Material shown:
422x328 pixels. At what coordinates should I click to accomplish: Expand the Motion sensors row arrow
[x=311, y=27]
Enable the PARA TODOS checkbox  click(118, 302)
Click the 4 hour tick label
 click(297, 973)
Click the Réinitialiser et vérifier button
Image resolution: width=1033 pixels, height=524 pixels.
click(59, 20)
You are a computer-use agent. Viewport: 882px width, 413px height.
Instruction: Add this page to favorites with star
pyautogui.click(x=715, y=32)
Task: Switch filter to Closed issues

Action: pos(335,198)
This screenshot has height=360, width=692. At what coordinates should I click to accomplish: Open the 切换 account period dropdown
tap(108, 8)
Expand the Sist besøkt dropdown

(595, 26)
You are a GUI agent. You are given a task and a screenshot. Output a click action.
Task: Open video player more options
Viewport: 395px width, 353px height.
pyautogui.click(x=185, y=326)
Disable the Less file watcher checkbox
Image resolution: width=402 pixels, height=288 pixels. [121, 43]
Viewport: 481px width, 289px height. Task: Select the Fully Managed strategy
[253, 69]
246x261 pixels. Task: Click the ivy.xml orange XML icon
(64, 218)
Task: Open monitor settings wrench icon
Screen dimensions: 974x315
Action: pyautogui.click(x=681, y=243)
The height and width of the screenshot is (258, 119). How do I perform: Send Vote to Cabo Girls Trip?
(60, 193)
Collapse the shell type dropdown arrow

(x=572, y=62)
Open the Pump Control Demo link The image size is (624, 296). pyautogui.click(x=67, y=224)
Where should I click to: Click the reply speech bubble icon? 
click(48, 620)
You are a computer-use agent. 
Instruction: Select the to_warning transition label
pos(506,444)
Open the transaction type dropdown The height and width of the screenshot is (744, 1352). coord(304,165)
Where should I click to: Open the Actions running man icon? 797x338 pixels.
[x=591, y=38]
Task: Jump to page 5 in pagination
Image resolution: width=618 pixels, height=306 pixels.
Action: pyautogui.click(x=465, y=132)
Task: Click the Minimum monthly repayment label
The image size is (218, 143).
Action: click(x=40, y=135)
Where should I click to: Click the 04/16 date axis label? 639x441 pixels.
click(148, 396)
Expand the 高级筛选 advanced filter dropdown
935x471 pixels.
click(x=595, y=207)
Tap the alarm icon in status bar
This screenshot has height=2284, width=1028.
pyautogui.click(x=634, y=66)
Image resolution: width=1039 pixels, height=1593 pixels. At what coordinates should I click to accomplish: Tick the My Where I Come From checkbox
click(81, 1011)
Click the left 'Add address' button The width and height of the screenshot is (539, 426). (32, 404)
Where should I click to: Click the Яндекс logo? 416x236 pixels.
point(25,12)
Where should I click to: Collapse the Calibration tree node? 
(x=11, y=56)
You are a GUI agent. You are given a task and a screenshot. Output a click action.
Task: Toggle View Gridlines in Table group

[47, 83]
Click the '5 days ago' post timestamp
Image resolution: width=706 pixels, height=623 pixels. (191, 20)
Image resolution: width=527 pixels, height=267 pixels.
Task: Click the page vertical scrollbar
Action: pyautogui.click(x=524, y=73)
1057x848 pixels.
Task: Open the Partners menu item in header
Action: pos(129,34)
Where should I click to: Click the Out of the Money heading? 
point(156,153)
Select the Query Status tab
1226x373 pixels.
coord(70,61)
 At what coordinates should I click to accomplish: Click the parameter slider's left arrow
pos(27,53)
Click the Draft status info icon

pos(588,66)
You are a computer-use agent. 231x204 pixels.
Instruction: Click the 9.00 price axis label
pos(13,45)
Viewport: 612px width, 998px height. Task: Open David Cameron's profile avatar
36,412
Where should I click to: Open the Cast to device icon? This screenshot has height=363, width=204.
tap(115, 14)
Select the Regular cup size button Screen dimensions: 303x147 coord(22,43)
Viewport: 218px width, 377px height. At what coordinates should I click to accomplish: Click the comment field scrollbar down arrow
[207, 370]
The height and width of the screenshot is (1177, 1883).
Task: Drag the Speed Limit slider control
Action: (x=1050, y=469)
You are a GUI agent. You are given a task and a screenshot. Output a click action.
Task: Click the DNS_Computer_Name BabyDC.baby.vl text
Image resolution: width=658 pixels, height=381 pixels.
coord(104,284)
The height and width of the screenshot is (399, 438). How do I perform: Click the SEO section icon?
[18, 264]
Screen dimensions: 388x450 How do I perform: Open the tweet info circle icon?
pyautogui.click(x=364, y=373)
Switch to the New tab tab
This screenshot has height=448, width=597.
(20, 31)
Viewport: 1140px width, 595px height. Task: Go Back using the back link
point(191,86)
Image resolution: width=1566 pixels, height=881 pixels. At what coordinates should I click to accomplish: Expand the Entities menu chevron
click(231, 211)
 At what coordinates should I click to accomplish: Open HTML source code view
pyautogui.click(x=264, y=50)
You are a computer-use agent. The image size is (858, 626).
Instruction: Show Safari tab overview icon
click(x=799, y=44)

Work instructions: Copy out the rows from the line with "Where should I click to: Open the Actions" to the line with "Action: click(x=40, y=135)", leaving the requests as they are and adding 133 to every coordinate in the answers.

Finished exercise:
Where should I click to: Open the Actions running man icon? 797x338 pixels.
[x=724, y=171]
Task: Jump to page 5 in pagination
Image resolution: width=618 pixels, height=306 pixels.
Action: pyautogui.click(x=598, y=265)
Task: Click the Minimum monthly repayment label
The image size is (218, 143).
Action: click(x=173, y=268)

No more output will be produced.